→ Excerpted records
......

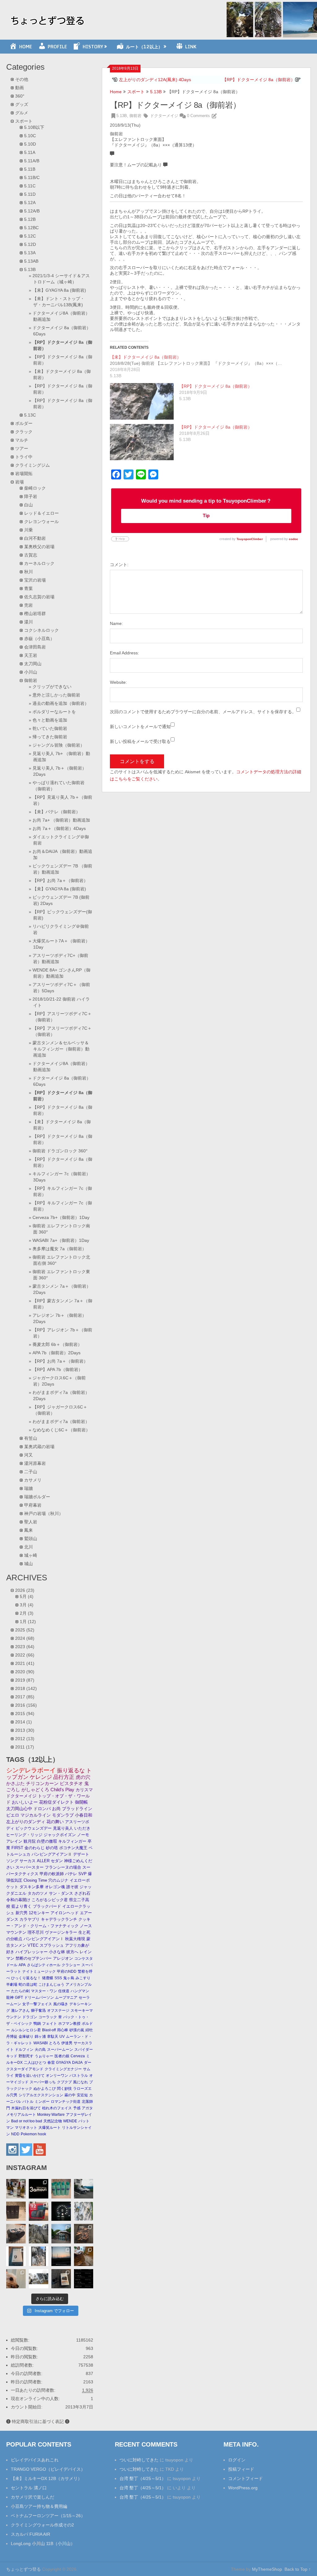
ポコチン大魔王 (73, 1847)
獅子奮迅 (38, 2010)
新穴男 (21, 1912)
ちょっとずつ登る (23, 2569)
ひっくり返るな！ (26, 1978)
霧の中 (70, 2095)
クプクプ (64, 2082)
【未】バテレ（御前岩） (56, 811)
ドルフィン (24, 2049)
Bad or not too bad (26, 2121)
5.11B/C (32, 177)
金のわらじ (34, 1847)
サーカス (28, 1860)
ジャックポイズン (60, 1834)
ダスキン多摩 (32, 1886)
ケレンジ (41, 1777)
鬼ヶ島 (68, 1978)
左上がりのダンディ (25, 1821)
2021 (24, 1663)
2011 (24, 1746)
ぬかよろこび (44, 2088)
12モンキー (39, 1912)
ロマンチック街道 (65, 2101)
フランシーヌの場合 (63, 1867)
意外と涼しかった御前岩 (56, 694)
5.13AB (31, 261)
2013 (24, 1730)
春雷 (51, 2062)
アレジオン (63, 1958)
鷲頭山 (30, 1538)
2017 (24, 1696)
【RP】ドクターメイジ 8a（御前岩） (258, 79)
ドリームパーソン (39, 1997)
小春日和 (83, 1815)
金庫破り (26, 2036)
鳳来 (28, 1530)
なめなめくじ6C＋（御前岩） (61, 1429)
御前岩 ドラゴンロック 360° (60, 1150)
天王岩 (30, 655)
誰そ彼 (72, 1886)
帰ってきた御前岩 (50, 736)
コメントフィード (245, 2478)
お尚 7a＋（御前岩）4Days (59, 828)
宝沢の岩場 (35, 580)
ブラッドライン (77, 1808)
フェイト (49, 2023)
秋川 (28, 571)
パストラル (78, 2075)
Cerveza (78, 2056)
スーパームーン (60, 2049)
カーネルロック (39, 563)
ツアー (21, 448)
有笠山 (30, 1438)
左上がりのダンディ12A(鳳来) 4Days (155, 79)
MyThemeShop (267, 2569)
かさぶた (15, 1783)
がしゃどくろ (35, 1789)
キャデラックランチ (59, 1919)
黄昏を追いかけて (30, 2075)
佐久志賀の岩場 (39, 596)
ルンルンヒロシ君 (26, 2030)
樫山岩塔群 (35, 613)
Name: (116, 623)
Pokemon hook (33, 2134)
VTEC (33, 1945)
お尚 (56, 1808)
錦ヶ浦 (40, 2036)
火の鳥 (40, 2049)
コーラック (47, 2017)
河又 (28, 1454)
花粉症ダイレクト (56, 1802)
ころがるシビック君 (50, 1899)
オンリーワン (57, 2075)
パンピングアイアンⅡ (52, 1854)
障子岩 (30, 496)
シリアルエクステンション (41, 2095)
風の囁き (60, 2004)
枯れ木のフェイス (57, 2108)
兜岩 (28, 605)
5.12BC (31, 227)
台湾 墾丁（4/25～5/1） (142, 2478)
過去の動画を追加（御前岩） (61, 703)
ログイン (236, 2459)
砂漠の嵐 (76, 2030)
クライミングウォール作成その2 (42, 2524)
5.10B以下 (34, 127)
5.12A (30, 202)
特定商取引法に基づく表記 (38, 2421)
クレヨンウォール (41, 521)
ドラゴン (29, 2017)
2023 (24, 1646)
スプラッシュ (52, 1945)
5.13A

......

→ Task to carry out
Restate the material above word for word, dropping the pictures.

→ Answer to the exercise
ポコチン大魔王 (73, 1847)
獅子奮迅 (38, 2010)
新穴男 (21, 1912)
ちょっとずつ登る (23, 2569)
ひっくり返るな！ (26, 1978)
霧の中 (70, 2095)
クプクプ (64, 2082)
【未】バテレ（御前岩） (56, 811)
ドルフィン (24, 2049)
Bad or not too bad (26, 2121)
5.11B/C (32, 177)
金のわらじ (34, 1847)
サーカス (28, 1860)
ジャックポイズン (60, 1834)
ダスキン多摩 (32, 1886)
ケレンジ (41, 1777)
鬼ヶ島 (68, 1978)
左上がりのダンディ (25, 1821)
2021 (24, 1663)
2011 (24, 1746)
ぬかよろこび (44, 2088)
12モンキー (39, 1912)
ロマンチック街道 (65, 2101)
フランシーヌの場合 (63, 1867)
意外と涼しかった御前岩 (56, 694)
5.13AB (31, 261)
2013 (24, 1730)
春雷 (51, 2062)
アレジオン (63, 1958)
鷲頭山 (30, 1538)
2017 (24, 1696)
【RP】ドクターメイジ 8a（御前岩） (258, 79)
ドリームパーソン (39, 1997)
小春日和 (83, 1815)
金庫破り (26, 2036)
鳳来 (28, 1530)
なめなめくじ6C＋（御前岩） (61, 1429)
御前岩 ドラゴンロック 360° (60, 1150)
天王岩 (30, 655)
誰そ彼 (72, 1886)
帰ってきた御前岩 (50, 736)
コメントフィード (245, 2478)
お尚 7a＋（御前岩）4Days (59, 828)
宝沢の岩場 (35, 580)
ブラッドライン (77, 1808)
フェイト (49, 2023)
秋川 (28, 571)
パストラル (78, 2075)
Cerveza (78, 2056)
スーパームーン (60, 2049)
カーネルロック (39, 563)
ツアー (21, 448)
有笠山 (30, 1438)
左上がりのダンディ12A(鳳来) 4Days (155, 79)
MyThemeShop (267, 2569)
かさぶた (15, 1783)
がしゃどくろ (35, 1789)
キャデラックランチ (59, 1919)
黄昏を追いかけて (30, 2075)
佐久志賀の岩場 (39, 596)
ルンルンヒロシ君 (26, 2030)
樫山岩塔群 (35, 613)
Name: (116, 623)
Pokemon hook (33, 2134)
VTEC (33, 1945)
お尚 (56, 1808)
錦ヶ浦 (40, 2036)
火の鳥 (40, 2049)
コーラック (47, 2017)
河又 (28, 1454)
花粉症ダイレクト (56, 1802)
ころがるシビック君 (50, 1899)
オンリーワン (57, 2075)
パンピングアイアンⅡ (52, 1854)
障子岩 (30, 496)
シリアルエクステンション (41, 2095)
風の囁き (60, 2004)
枯れ木のフェイス (57, 2108)
兜岩 (28, 605)
5.12BC (31, 227)
台湾 墾丁（4/25～5/1） (142, 2478)
過去の動画を追加（御前岩） (61, 703)
ログイン (236, 2459)
砂漠の嵐 (76, 2030)
クライミングウォール作成その2 (42, 2524)
5.10B以下 (34, 127)
5.12A (30, 202)
特定商取引法に基づく表記 (38, 2421)
クレヨンウォール (41, 521)
ドラゴン (29, 2017)
2023 (24, 1646)
スプラッシュ (52, 1945)
5.13A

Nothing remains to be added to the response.